Hide My Email is a privacy feature that lets users create unique, random email addresses that forward messages to your real inbox. That means you can sign-up for websites, newsletters, and apps without exposing your personal email address.
The benefit? Well, you can simply delete the alias if a company starts sending you unwanted email - helping to reduce your exposure to spam, marketing lists, and data brokers as well as protecting your privacy.
But now Apple has announced that it plans to move all newly-generated Hide My Email aliases from the familiar "@icloud.com" domain to "@private.icloud.com" instead.
At first sight that may seem fine. The problem is, however, that one of the reasons that Hide My Email worked so well was because its aliases were indistinguishable from regular iCloud email addresses.
When a website or app received a sign-up from an "icloud.com" address it had no way to tell if it was a genuine Apple user or someone using the privacy feature to protect themselves.

### Record extracts
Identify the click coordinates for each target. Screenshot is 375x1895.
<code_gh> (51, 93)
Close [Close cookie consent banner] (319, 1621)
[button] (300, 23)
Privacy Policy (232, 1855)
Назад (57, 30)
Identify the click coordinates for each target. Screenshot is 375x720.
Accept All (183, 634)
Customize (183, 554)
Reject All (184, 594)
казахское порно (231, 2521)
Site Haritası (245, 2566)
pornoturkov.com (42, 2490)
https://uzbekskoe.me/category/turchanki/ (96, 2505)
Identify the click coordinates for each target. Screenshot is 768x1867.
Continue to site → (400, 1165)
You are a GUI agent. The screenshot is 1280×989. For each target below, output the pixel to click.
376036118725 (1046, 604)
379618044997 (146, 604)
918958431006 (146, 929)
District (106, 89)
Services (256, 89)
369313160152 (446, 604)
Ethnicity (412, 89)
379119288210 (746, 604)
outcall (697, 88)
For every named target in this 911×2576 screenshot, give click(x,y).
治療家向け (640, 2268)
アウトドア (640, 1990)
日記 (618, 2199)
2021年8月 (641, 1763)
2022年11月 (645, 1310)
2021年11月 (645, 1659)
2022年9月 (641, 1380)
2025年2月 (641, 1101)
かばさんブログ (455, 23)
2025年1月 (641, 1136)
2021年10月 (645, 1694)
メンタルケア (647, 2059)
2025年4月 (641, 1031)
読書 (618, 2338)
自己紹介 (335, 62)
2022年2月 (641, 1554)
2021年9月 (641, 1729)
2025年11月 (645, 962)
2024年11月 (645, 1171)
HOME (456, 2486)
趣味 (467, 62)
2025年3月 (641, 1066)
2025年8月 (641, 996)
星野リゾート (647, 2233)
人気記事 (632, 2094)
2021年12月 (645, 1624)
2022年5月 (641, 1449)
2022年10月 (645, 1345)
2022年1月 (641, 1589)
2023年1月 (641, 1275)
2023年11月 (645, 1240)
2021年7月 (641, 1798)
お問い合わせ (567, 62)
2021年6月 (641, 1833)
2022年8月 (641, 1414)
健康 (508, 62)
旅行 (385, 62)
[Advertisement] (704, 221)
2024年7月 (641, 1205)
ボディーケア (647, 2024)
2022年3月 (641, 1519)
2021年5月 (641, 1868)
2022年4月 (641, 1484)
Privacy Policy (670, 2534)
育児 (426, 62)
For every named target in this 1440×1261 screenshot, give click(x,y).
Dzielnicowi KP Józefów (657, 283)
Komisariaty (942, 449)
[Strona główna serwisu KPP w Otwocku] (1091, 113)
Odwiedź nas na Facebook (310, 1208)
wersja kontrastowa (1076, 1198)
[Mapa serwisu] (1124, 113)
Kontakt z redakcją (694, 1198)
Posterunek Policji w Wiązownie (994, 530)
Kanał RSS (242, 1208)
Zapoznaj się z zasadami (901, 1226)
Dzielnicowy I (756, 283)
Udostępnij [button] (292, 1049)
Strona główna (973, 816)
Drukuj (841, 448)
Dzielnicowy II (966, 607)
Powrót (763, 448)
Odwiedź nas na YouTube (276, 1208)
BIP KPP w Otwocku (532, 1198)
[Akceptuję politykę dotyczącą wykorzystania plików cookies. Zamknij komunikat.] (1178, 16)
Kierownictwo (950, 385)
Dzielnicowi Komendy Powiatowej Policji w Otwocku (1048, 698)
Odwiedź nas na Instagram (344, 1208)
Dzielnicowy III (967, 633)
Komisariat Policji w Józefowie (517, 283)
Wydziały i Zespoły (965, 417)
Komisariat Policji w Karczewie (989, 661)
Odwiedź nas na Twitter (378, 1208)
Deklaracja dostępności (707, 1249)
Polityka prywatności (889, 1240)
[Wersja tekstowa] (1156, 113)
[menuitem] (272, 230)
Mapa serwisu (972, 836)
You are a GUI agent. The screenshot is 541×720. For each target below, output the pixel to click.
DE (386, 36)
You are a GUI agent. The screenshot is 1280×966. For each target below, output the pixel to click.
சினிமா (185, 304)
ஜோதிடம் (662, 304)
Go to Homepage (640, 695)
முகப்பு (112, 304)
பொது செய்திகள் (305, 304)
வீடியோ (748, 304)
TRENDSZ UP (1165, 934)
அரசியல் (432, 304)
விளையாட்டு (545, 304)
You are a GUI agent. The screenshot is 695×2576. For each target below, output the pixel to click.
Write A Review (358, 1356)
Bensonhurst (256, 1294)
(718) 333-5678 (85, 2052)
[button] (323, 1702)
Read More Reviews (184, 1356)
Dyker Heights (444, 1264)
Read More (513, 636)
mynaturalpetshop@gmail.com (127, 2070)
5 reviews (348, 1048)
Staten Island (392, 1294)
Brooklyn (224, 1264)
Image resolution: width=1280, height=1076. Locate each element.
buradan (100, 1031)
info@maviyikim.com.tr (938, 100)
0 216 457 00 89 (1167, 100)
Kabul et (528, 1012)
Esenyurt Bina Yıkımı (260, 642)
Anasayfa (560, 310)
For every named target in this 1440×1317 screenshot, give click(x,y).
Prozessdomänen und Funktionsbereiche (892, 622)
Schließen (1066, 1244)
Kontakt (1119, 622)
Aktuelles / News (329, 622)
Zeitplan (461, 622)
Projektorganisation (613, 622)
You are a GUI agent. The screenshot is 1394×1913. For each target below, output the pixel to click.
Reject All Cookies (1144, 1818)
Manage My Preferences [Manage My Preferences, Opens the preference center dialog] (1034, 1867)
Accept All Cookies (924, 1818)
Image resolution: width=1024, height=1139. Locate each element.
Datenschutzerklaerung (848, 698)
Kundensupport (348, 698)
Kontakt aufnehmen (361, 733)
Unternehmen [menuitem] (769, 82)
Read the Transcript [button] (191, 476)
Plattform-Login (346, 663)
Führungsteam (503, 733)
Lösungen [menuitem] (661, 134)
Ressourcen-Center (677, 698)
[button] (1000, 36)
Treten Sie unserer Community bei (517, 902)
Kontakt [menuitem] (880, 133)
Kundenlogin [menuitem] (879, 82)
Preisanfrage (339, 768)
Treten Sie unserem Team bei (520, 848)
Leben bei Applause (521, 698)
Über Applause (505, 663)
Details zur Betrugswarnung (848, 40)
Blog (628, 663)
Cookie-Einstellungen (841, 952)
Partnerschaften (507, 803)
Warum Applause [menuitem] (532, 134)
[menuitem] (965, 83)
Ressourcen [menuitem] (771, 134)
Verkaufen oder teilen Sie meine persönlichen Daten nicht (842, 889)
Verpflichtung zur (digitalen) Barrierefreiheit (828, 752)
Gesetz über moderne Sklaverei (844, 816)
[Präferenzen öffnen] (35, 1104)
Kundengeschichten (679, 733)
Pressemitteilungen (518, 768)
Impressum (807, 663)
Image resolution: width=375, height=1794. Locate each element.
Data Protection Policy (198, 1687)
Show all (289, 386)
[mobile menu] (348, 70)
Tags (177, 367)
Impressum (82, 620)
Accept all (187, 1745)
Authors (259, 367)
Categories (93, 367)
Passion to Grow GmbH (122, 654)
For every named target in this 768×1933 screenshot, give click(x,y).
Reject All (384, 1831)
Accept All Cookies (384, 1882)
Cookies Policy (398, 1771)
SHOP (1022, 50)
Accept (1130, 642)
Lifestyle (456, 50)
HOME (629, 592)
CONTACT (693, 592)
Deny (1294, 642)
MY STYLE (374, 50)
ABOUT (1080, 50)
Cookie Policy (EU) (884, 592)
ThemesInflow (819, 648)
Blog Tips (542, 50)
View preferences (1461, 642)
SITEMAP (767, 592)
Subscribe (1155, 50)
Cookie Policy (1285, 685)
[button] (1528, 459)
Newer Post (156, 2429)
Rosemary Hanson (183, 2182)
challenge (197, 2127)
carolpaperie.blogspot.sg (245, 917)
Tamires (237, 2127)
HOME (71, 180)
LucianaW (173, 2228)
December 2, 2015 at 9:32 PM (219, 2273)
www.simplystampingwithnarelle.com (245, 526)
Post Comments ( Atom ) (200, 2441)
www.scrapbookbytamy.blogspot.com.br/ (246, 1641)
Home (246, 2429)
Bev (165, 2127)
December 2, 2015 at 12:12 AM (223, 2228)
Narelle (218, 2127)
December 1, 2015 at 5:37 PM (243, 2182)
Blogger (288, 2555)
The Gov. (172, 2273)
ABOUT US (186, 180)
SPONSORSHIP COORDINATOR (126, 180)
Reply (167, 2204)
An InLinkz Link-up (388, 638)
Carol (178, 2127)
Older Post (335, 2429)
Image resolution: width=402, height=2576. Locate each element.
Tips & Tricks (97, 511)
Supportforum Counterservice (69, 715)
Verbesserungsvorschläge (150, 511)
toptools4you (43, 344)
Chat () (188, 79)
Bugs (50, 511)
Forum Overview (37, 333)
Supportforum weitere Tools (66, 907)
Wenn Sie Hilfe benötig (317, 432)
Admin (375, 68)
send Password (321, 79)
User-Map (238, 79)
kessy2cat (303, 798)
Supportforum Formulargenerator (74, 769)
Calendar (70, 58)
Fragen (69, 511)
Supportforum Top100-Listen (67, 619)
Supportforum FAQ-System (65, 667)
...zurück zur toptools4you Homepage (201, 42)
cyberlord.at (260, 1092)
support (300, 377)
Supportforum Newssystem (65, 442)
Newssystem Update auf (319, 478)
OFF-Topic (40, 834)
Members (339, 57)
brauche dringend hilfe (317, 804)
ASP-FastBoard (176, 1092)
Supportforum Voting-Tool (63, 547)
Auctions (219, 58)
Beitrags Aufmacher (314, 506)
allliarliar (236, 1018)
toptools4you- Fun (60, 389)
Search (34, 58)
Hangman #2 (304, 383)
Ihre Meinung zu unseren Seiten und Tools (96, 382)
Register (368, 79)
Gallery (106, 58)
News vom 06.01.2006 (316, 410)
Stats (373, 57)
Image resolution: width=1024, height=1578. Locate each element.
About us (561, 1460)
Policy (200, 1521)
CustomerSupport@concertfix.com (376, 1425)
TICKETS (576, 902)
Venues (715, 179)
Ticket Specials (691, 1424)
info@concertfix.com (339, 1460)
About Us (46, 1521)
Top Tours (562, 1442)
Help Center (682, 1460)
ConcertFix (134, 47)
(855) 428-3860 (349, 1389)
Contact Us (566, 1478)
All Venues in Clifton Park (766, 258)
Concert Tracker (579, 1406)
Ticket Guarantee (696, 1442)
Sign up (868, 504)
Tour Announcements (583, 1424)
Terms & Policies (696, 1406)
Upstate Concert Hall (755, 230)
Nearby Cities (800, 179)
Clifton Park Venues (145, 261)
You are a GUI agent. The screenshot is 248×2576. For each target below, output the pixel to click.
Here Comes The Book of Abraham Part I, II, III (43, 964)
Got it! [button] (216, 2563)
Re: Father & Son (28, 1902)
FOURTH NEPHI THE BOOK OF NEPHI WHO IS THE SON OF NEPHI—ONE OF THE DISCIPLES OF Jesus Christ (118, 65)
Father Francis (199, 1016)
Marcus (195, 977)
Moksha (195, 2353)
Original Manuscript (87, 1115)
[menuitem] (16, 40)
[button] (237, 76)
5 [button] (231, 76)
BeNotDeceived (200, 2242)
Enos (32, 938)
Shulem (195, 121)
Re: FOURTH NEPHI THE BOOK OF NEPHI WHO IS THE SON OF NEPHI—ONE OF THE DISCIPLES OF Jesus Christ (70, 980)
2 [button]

### Your tasks
a - According to the Hide My Email passage, deleting an alias helps reduce a user's exposure to which things?
b - Answer these questions about the Hide My Email passage:
(i) Which company announced the change to Hide My Email aliases?
(ii) Which domain will newly generated aliases use instead of "@icloud.com"?
(iii) What can a user do if a company starts sending unwanted email to an alias?
c - Could you resume the Hide My Email passage, starting right after its final sentence?
The listing comes from a separate source and has no connection to the Hide My Email passage.

### Responses by task
a - Spam, marketing lists, and data brokers.

b -
(i) Apple.
(ii) "@private.icloud.com".
(iii) Delete the alias.

c -
However, when Apple makes you use a "@private.icloud.com" address, the ambiguity disappears. All any website or app that wants to block anonymous sign-ups now has to do is to reject any email address ending in "@private.icloud.com".
Existing addresses on the old domains will continue to work and forward mail as before, according to Apple, but all newly-generated aliases will be issued on the new domain from later this summer.
The reaction on Reddit was predictably swift, and unsurprisingly unimpressed. Many Apple users criticised the decision, saying it would make the Hide My Email feature significantly less useful for anyone trying to sign-up anonymously for services that don't want them to.
In what was perhaps a reminder to users that Hide My Email does not guarantee anonymity, it was reported earlier this year that Apple had handed over to US law enforcement the real account details of a Hide My Email user after the account allegedly sent threatening messages to the girlfriend of FBI director Kash Patel.
For now, if you already have existing Hide My Email addresses in use, they should continue to work without any changes on your part. But if you were planning to create new aliases in the future and use them as genuinely anonymous sign-up addresses, things may be about to get more complicated.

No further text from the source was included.